- _WHAT IS REQUIRED_
Only the lines below starting at the one that contains "Task: Launch Microsoft Edge from the taskbar" and ending at the one that contains "Image resolution: width=1332" are to be reproduced, exactly and with both ends kept.

Dataset entries
------------------------------------------------------------

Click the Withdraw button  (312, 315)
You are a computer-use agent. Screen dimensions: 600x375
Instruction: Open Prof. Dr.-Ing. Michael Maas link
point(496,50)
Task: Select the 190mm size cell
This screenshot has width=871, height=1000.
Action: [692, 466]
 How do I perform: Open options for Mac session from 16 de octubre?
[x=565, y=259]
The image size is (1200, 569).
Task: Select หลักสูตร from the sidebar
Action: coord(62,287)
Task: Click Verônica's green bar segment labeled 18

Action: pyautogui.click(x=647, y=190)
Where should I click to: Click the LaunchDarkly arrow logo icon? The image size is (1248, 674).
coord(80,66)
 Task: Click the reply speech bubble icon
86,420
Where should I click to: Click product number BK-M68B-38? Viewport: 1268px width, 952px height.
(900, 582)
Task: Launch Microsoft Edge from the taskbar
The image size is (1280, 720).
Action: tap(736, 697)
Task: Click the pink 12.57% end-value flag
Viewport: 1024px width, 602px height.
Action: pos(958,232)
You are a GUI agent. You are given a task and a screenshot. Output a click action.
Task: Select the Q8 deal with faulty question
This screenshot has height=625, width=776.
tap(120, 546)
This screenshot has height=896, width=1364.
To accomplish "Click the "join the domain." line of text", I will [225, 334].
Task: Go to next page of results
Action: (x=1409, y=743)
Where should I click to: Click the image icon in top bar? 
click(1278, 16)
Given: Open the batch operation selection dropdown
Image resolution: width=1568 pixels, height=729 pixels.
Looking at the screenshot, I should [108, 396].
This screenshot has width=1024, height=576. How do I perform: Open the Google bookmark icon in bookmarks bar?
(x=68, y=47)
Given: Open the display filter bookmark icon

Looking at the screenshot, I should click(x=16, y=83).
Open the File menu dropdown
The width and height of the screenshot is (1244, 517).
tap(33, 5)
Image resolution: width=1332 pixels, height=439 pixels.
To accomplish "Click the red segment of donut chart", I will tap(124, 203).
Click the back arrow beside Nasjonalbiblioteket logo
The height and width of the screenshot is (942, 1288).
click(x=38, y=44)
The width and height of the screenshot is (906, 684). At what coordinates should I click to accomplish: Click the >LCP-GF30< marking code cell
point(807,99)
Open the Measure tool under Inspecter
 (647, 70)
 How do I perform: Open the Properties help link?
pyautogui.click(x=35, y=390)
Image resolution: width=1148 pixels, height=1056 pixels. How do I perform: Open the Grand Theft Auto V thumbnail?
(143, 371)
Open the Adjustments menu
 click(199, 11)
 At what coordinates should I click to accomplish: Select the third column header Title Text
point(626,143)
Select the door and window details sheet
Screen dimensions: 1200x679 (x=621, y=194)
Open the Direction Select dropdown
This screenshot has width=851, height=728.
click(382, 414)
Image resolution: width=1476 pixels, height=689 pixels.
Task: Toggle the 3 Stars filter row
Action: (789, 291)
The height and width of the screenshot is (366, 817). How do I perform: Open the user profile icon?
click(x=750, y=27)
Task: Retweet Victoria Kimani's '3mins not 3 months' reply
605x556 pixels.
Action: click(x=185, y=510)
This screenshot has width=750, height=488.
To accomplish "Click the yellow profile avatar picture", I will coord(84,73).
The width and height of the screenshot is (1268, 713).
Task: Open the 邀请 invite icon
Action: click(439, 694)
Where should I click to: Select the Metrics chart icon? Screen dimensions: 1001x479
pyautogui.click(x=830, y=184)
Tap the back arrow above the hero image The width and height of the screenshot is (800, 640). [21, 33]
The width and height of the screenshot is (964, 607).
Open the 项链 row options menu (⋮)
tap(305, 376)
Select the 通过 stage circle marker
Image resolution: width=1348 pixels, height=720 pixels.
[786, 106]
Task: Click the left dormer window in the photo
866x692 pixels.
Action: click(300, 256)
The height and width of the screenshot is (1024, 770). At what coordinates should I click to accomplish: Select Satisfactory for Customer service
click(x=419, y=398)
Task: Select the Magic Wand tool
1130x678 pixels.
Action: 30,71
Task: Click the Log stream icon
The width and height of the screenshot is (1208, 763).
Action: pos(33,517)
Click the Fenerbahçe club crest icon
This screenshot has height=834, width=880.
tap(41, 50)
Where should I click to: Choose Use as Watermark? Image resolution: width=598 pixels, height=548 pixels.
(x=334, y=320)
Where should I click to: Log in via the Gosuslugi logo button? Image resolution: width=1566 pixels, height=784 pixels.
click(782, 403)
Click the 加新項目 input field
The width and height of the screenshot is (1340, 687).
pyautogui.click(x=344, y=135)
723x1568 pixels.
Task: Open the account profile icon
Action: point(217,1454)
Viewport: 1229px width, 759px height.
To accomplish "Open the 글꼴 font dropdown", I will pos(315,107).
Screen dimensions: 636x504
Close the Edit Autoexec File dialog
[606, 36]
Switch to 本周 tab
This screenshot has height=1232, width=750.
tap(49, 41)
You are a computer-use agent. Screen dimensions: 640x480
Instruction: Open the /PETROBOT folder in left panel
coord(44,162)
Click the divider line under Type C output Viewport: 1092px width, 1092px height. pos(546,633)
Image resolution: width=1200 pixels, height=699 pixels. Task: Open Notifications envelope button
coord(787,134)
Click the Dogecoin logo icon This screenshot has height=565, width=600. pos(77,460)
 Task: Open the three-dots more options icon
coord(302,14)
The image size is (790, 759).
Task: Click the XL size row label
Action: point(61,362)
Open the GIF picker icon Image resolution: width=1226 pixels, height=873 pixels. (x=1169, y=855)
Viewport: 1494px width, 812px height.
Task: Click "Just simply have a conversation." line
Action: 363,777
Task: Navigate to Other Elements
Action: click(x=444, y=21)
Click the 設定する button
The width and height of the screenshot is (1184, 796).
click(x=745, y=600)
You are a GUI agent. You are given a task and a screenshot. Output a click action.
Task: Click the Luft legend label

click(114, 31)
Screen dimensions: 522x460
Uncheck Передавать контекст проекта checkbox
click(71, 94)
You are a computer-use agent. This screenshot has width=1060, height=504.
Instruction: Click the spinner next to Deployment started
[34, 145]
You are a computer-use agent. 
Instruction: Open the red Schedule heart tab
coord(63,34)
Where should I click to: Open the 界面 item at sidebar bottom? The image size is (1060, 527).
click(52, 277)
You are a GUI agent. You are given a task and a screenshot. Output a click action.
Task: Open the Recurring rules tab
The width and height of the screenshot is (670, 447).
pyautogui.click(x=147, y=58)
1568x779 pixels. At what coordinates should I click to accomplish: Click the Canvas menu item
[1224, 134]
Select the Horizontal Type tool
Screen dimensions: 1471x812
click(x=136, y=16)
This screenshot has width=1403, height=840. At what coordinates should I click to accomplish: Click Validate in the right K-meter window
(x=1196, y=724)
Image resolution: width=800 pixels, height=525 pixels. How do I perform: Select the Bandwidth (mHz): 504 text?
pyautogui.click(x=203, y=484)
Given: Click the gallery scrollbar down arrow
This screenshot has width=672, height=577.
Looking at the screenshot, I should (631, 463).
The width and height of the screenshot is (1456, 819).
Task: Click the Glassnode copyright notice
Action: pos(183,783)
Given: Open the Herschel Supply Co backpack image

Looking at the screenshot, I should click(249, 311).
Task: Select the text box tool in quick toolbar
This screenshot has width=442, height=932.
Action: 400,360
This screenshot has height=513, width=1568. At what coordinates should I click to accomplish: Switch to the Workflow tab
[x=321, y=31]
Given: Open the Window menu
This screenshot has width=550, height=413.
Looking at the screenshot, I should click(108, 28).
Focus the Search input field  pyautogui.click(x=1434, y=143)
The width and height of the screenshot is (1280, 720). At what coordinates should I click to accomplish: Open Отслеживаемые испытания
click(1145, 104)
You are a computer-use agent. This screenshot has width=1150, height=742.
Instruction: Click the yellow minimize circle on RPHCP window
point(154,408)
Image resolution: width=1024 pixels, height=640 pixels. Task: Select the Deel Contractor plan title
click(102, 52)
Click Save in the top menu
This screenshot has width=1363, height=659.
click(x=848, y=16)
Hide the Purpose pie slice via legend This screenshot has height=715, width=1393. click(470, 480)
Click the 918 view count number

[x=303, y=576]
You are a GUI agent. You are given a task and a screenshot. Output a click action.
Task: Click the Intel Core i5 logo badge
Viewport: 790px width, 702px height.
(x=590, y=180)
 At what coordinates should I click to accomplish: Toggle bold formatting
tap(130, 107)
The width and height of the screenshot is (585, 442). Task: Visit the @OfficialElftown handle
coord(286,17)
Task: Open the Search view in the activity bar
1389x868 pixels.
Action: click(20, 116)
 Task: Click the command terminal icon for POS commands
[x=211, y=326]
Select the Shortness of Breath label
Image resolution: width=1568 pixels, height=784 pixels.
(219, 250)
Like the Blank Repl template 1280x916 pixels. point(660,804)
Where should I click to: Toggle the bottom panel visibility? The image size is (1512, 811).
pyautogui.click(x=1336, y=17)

------------------------------------------------------------

- _EXPECTED OUTPUT_
Task: Launch Microsoft Edge from the taskbar
The image size is (1280, 720).
Action: tap(736, 697)
Task: Click the pink 12.57% end-value flag
Viewport: 1024px width, 602px height.
Action: pos(958,232)
You are a GUI agent. You are given a task and a screenshot. Output a click action.
Task: Select the Q8 deal with faulty question
This screenshot has height=625, width=776.
tap(120, 546)
This screenshot has height=896, width=1364.
To accomplish "Click the "join the domain." line of text", I will [225, 334].
Task: Go to next page of results
Action: (x=1409, y=743)
Where should I click to: Click the image icon in top bar? 
click(1278, 16)
Given: Open the batch operation selection dropdown
Image resolution: width=1568 pixels, height=729 pixels.
Looking at the screenshot, I should [108, 396].
This screenshot has width=1024, height=576. How do I perform: Open the Google bookmark icon in bookmarks bar?
(x=68, y=47)
Given: Open the display filter bookmark icon

Looking at the screenshot, I should click(x=16, y=83).
Open the File menu dropdown
The width and height of the screenshot is (1244, 517).
tap(33, 5)
Image resolution: width=1332 pixels, height=439 pixels.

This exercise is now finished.